Freeman denied tribunal adjournment to help with COVID-19 vaccinations

Richard Freeman, former Team Sky doctor
Richard Freeman, former Team Sky doctor (Image credit: Bryn Lennon/Getty Images)

Former Team Sky and British Cycling doctor Richard Freeman applied for another adjournment to his long-running medical tribunal this week, but it has been rejected. 

According to BBC Sport (opens in new tab), Freeman, whose fitness-to-practice hearing dates back to February 2019, asked for a delay to help administer COVID-19 vaccinations at his NHS practice in Lancashire. 

However, the application was opposed by the General Medical Council (GMC) and rejected by the tribunal service, and so the hearing will recommence as planned on Friday, January 22 after previously being adjourned in November. 

BBC Sport revealed correspondence between legal representatives of Freeman and the GMC, which has brought the case against him. 

"We strongly believe that the COVID crisis position should take precedence," wrote Freeman's lawyers, while the GMC said it "strongly opposed" what it saw as a bid for "an open-ended adjournment".

In the end, the Medical Practioners Tribunal Service (MPTS) ruled that the request, which risked pushing the end of the hearing back to the autumn, was not warranted.

"Having carefully considered the submissions made by the doctor's legal representatives and the GMC, and taking into consideration the stage the hearing has reached, an MPTS decision-maker decided that the hearing should go ahead as planned," read a statement. 

Both the GMC and MPTS noted that Freeman does not have to attend in person, and that closing submissions can be made by his legal team while he is away administering COVID vaccines. 

The process is still in the 'facts' stage, where the GMC's allegations are debated, but is nearing the end of that stage, with just three days scheduled for next week following Friday's session.

The tribunal is expected to deliver a decision on the facts on March 2. After that, the hearing will move to the 'impairment' phase, where the doctor's fitness to practice is assessed in light of the findings. Both sides can still call witnesses at this stage before the process concludes with a decision regarding any punishment. 

The tribunal will reconvene for this for three days from March 17-19, before another four-day session six weeks later, from May 4-7.

Freeman has accepted 18 of the 22 allegations originally tabled by the GMC but disputes the four surrounding the delivery of testosterone to Team Sky and British Cycling headquarters in June 2011.

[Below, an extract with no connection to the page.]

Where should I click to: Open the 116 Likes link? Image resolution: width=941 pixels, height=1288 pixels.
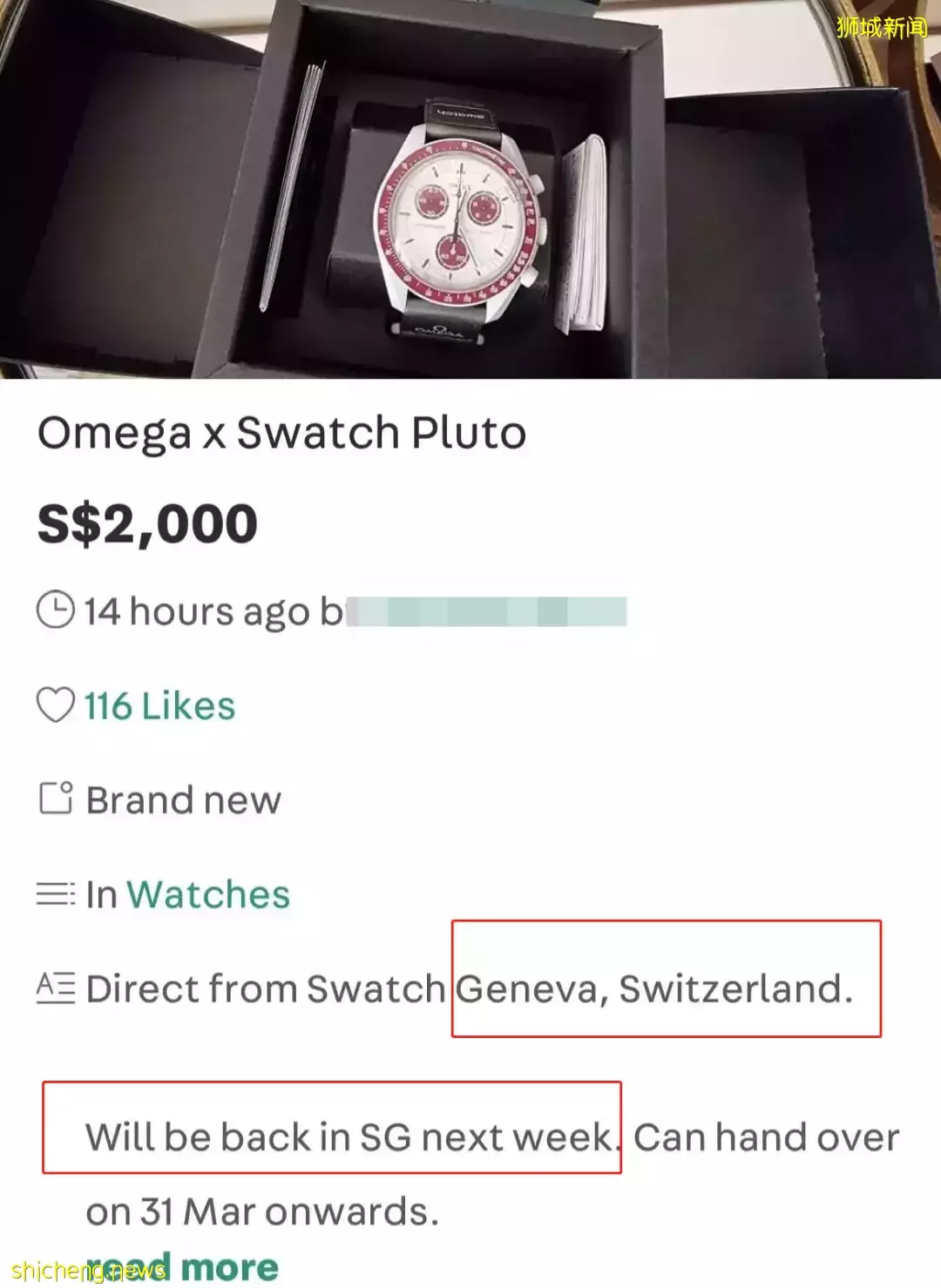(x=159, y=705)
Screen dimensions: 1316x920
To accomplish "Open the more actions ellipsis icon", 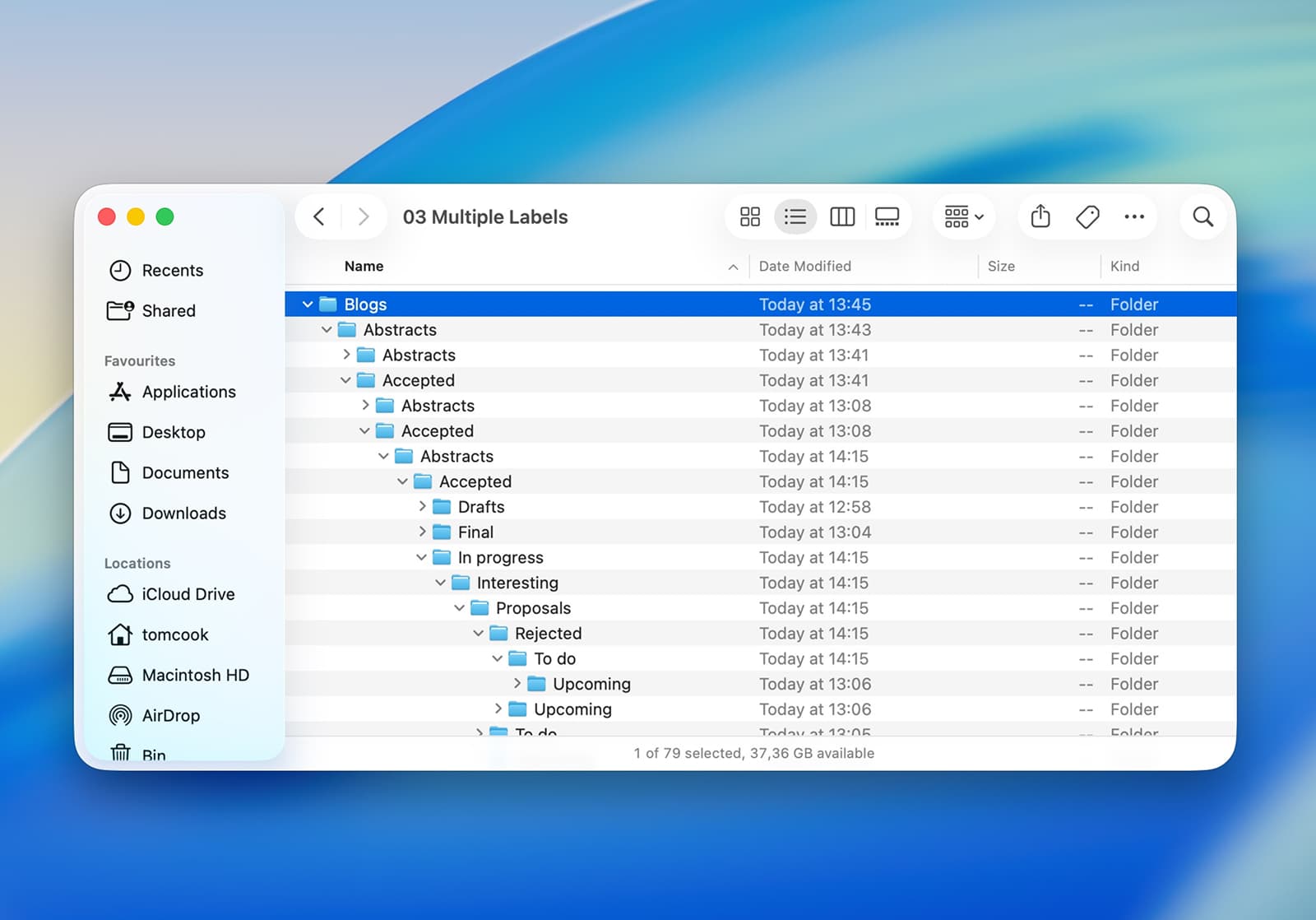I will point(1134,216).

The central allegation is that he placed the order 'knowing or believing' the banned substance was to be administered to a rider. Freeman, who originally denied even placing the order before later admitting it, has claimed it was to treat erectile dysfunction in coach Shane Sutton, who vehemently denied that was the case when he appeared as a witness in December 2019.

The rejection of the latest adjournment application, following repeated delays linked to Freeman's mental health, means the hearing is still scheduled to wrap up just before the expiry of the World Anti-Doping Agency's statute of limitations. The 10-year statute, upped from eight in 2015, is understood to apply, giving UK Anti-Doping a small window to table charges if the GMC's allegations are substantiated.